July 6, 2024

IIn the early days of the Covid pandemic, seriously ill patients began filling American hospitals. Hospitals were running out of essential therapeutic drugs and were unable to source those drugs from manufacturers or the outsourcing facilities that were authorized by Congress in 2013 to fill the gap in such situations.

At the urging of the Alliance for Pharmacy Compounding, the trade association I lead, the Food and Drug Administration in April 2020 issued interim guidance that allows traditional compounding pharmacies, within strict regulatory barriers, to prepare 13 Covid drugs from pure ingredients to meet the urgent needs of hospitals. In a 2021 APC survey, more than 80 pharmacies nationwide reported providing compounded versions of those essential drugs to hospitals under temporary guidance. That guidance had almost certainly saved hundreds of lives, and at a September 2022 industry conference, an FDA official indicated that no adverse events had been reported.

More recently, many children have suffered because pharmacies across the country have been unable to source FDA-approved over-the-counter ibuprofen and acetaminophen suspensions. Here too traditional compounders can help by creating suspensions composed of pure ingredients. But not without special action and guidance from FDA guidance that has not been issued.

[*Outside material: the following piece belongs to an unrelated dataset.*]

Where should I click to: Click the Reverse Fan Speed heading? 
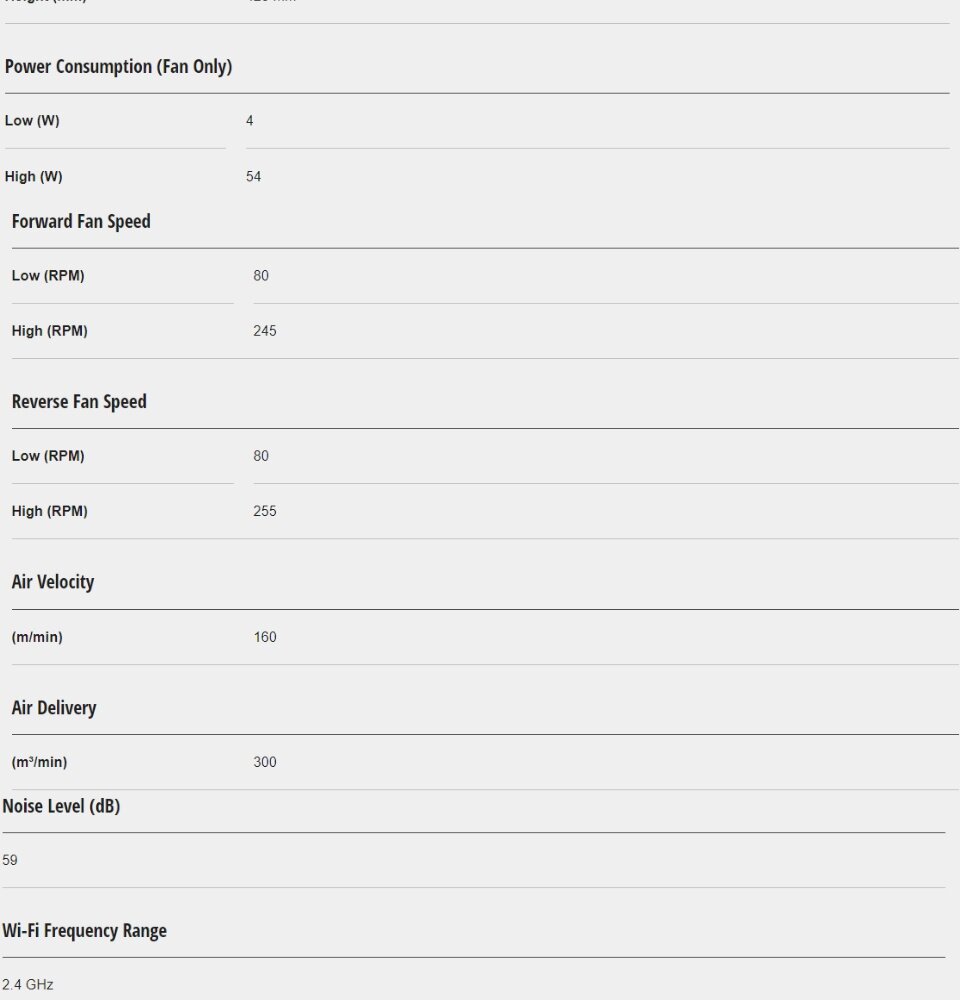point(79,402)
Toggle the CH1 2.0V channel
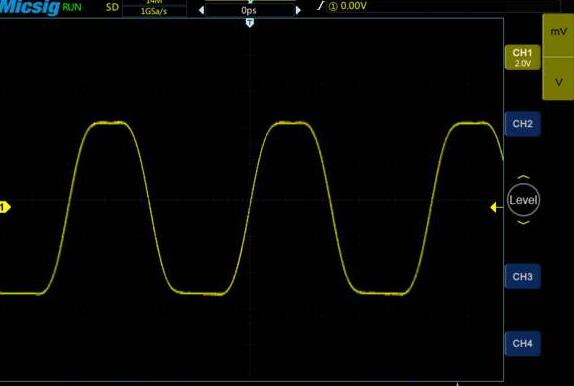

Amid ongoing disruptions to the drug supply chain, pharmaceutical compounders can play an essential role in alleviating temporary shortages of urgently needed drugs if authorized to do so. The example of Covid proves it. When patient health is at stake, we need a more agile system, one that doesn’t require special action from the FDA to address it. Changes to federal law are needed so that when there is an urgent need for drug shortages, compounders can intervene immediately, without delays and bureaucratic impediments.

That is why I urge Congress to include in any legislation addressing drug supply chain issues provisions that will allow state-licensed drug compounders to supply urgent-use drugs to hospitals and for clinic administration within strict barriers regulations when such drugs are clearly in short supply and not available from the manufacturer or an authorized outsourcing facility.

A good model is HR 167, introduced by Rep. Morgan Griffith (R-Va.), which would make the 2020 interim guidance permanent and expand it to include all drugs listed as currently in shortage on the FDA drug shortage list . Griffiths’ bill would allow traditional compounders to prepare shortage drugs not only for hospitals but also for medical clinics if they cannot source the drugs needed for in-clinic administration, such as for cataract surgery from the manufacturer or a outsourcing structure.

Griffiths’ bill also recognizes that the FDA’s drug shortage list tends to lag behind the market and requires it to be supplemented by the drug shortage list maintained by the American Society of Health-System Pharmacists, which is a better real-time indicator of national and regional medicines. deficiencies. (If the ASHP list were currently a legal indicator of shortages, pharmacies could now combine ibuprofen withdrawal to meet the need.)

I know what you might be thinking: Compounding? Given the past history, isn’t that risky?

But the profession of pharmacist has come a long way since a 2012 New England Compounding Center criminal conspiracy left more than 60 patients dead and hundreds of other patients harmed. Federal legislation in response to that tragedy greatly strengthened the regulatory framework within which compounders operate. Additionally, states now require compounders to adhere to stringent U.S. Pharmacopoeia compliance and process standards to keep patients safe.

Also, I’m just talking about allowing temporary composition of urgently needed medicines during times when they cannot be purchased from the normal supply chain. Let’s go back to the current situation with acetaminophen withdrawal: why would we allow a child to suffer without treatment when there is a means of providing that child with a compound version of the drug—a version that has been prepared in a well-regulated state-pharmaceutical laboratory? inspected that uses certified pure ingredients from FDA registered suppliers?

Pharmaceutical compounding critics like to point out that compounded drugs are not individually approved by the FDA. It is true. The absence of FDA approval, however, does not mean it is unsafe, and as recent adverse events associated with eye drops demonstrate, FDA approval does not automatically guarantee that a drug is wholesome or safe.

We have a choice here: We can either choose to live with the drug shortage and the patient suffering that comes with it, or we can make modest adjustments to federal law that will create a path for compound pharmacies, on a temporary basis and within strict regulations. , to fill the gap during drug shortages, alleviate suffering and even save lives.

Scott Brunner, CAE, is CEO of the Alliance for Pharmacy Compounding.